Вернемся, однако, к Учредительному собранию. Уже в январе 1918 г. был создан так называемый «Межфракционный совет (или бюро) Учредительного собрания». О деятельности этого «совета» известно немного, между тем тесно связанный с ним уже упоминавшийся В. О. Фабрикант (верный «оруженосец» беглого Керенского) в своих воспоминаниях заметил, что работа «совета» полностью не оценена ни мемуаристами, ни историками[474]. Но из воспоминаний кадета Н. И. Астрова, энеса Н. В. Чайковского, эсера В. Зензинова и других лиц, входивших в этот «совет», а затем в фактически созданный им «Союз возрождения России», можно составить некоторое представление о его деятельности. «Совет», заседавший «в чьей-то докторской квартире на Девичьем поле», объединил «по личному признаку» представителей всех политических партий и групп, за исключением левых эсеров слева и монархистов-черносотенцев справа. Сначала «совет» планировал возобновить работу Учредительного собрания в Киеве, но там, в январе 1918 г. победила Советская власть. На Дон, к Каледину, ехать не решились: с прибытием туда «быховских беглецов», Новочеркасск стопроцентно становился корниловским и «демократам» из «Межфракционного совета» это внушало опасения. В конце концов, перебрались в Москву…[475]

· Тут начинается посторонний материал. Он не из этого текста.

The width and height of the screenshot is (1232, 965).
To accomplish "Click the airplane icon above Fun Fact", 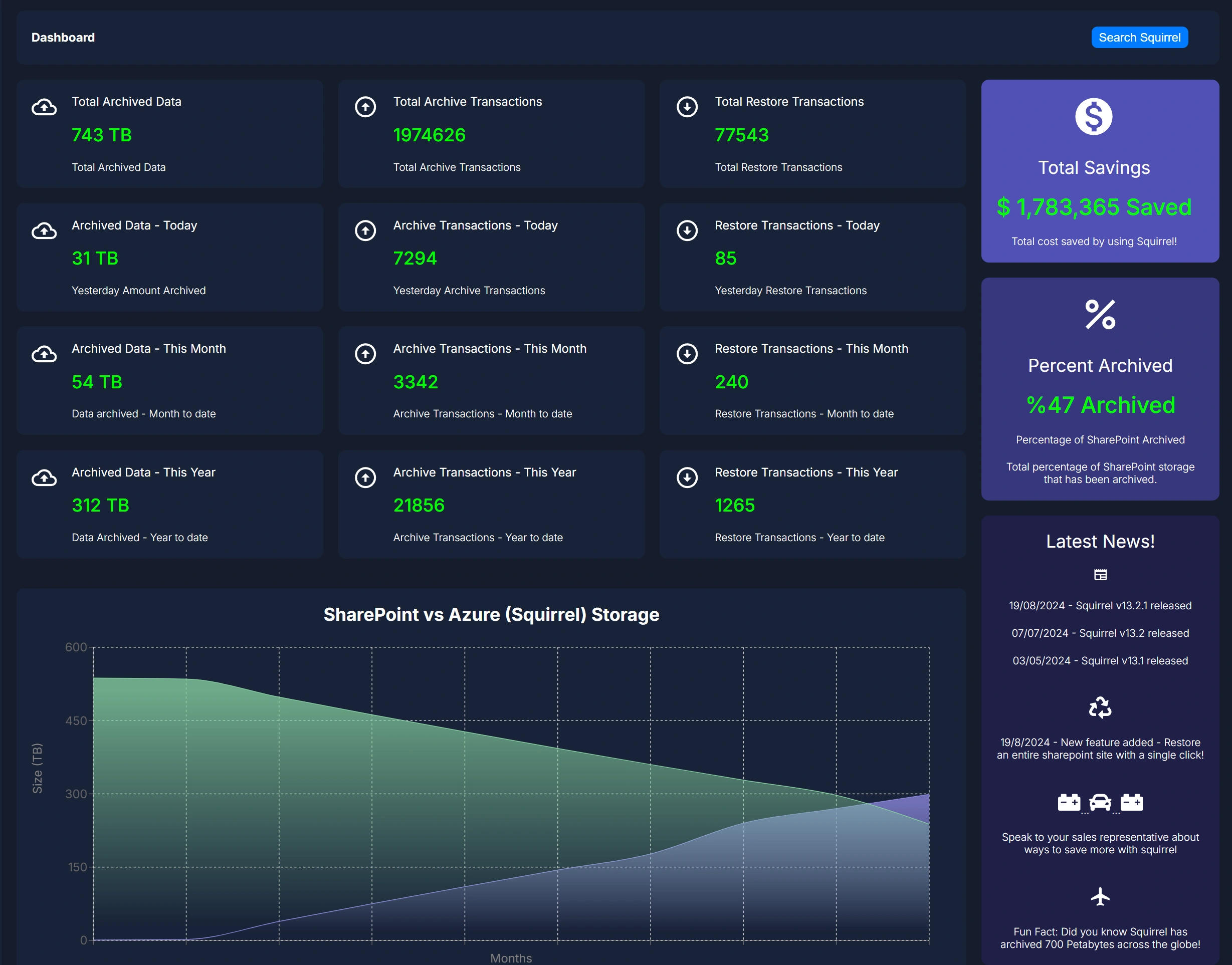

«Совет», а затем «Союз возрождения России» вели работу по сколачиванию собственных военных кадров, контрреволюционных «военно-боевых организаций»[476]. Здесь вновь на какое-то время всплыло уже знакомое нам имя бывшего «комиссарверха» М. Филоненко, исчезнувшего было со сцены после провала корниловщины. В контакте с некоторыми членами военной комиссии ЦК партии эсеров он формировал теперь террористические группы в отдельных частях Петроградского гарнизона, а в начале весны 1918 г. уехал в Архангельск…[477]
«Межфракционный совет» Учредительного собрания, ЦК партии эсеров, «Союз возрождения России» заложили основы контрреволюции на Востоке и на Севере страны…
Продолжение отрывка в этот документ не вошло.